Here are my predictions for “Data” in 2021.
But before you read any further, I hope that the disclaimers in footnotes will allay your fears and sense of indignation at the hand-waving that follows. You have been warned. So without further ado, here goes.
I believe that in 2021,
- The hype1 around Artificial Intelligence and Machine Learning will go down even further as many small/medium companies will seriously begin to question the ROI of data science and ML initiatives.
- In the same vein, the hype around file based data lakes will die completely and more teams will use an MPP data warehouse in the cloud as a data lake.
- Machine Learning will get commoditized even further2.
- Data teams will shrink in size in most places.
- Data teams will shift their focus to core software engineering and data-ops practices and improving operational efficiencies.
- Analytics Engineer will become the hot, new job by end of 2021.
- You will hear the word ‘data-mesh’ a lot more from CDOs and CTOs although the term will be misused by everyone.
- Lakehouse will fail to take-off as an architecture pattern except for those using Databricks platform.
- Databricks will focus more on SQL as the interface language on their delta-lake.
- AWS Redshift will lose to Snowflake and Google BigQuery and its market share will reduce even further.
- Google will probably offer Looker as a GCP service.
- Dbt will become as common as Apache Airflow in data tool chains across small to mid-size teams.
- Apache Airflow will see even greater adoption and will leave the competition far behind.
- Data Management3 will become the hot new area of innovation and growth. The industry will come up with maybe a better term for it. There will be more4 tools and solutions launched in this space than any other.
Edit - Jan 06, 2021: Discuss this on LinkedIn
- This list is purposely meant to be provocative and triggering. Take it lightly and not get your knickers unduly twisted.
- I am not an expert or have any authority in predicting the future and I will most likely get these wrong.
- I have several conscious and unconscious biases and most of these predictions reflect them in all their glory.
- My apologies in advance if you find this list offensive or in bad taste.

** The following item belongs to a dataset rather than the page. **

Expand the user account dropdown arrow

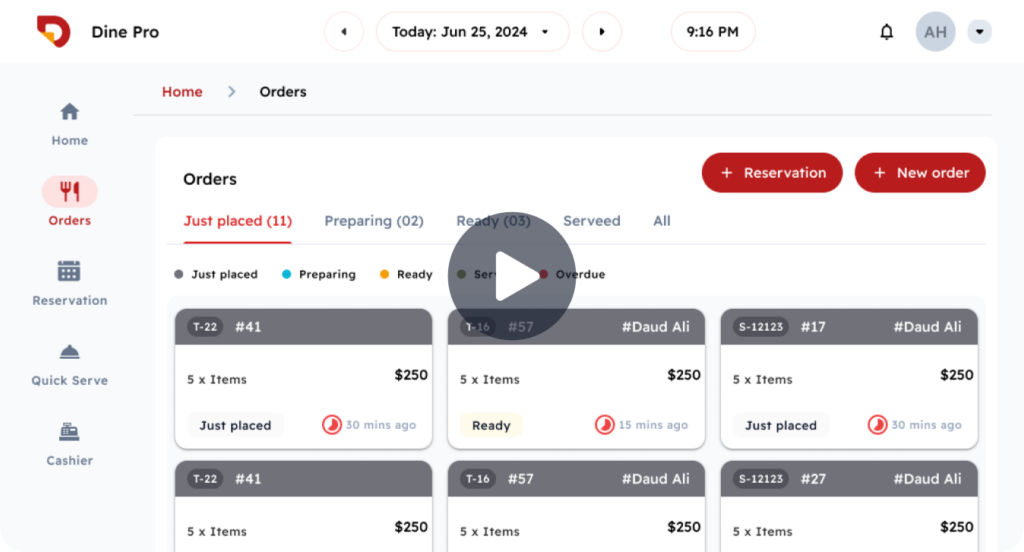click(979, 32)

This is not to say that these jobs will become irrelevant but the blind hype around these roles will surely subside and I think that is a good thing for the industry as a whole. ↩
Both BigQuery and Redshift allow you to execute ML models within the warehouse. ↩
Data Management include data quality, metadata, lineage, discovery and governance. ↩
For a while, there will be more tools than you care for. But clear winners will emerge by end of 2021. ↩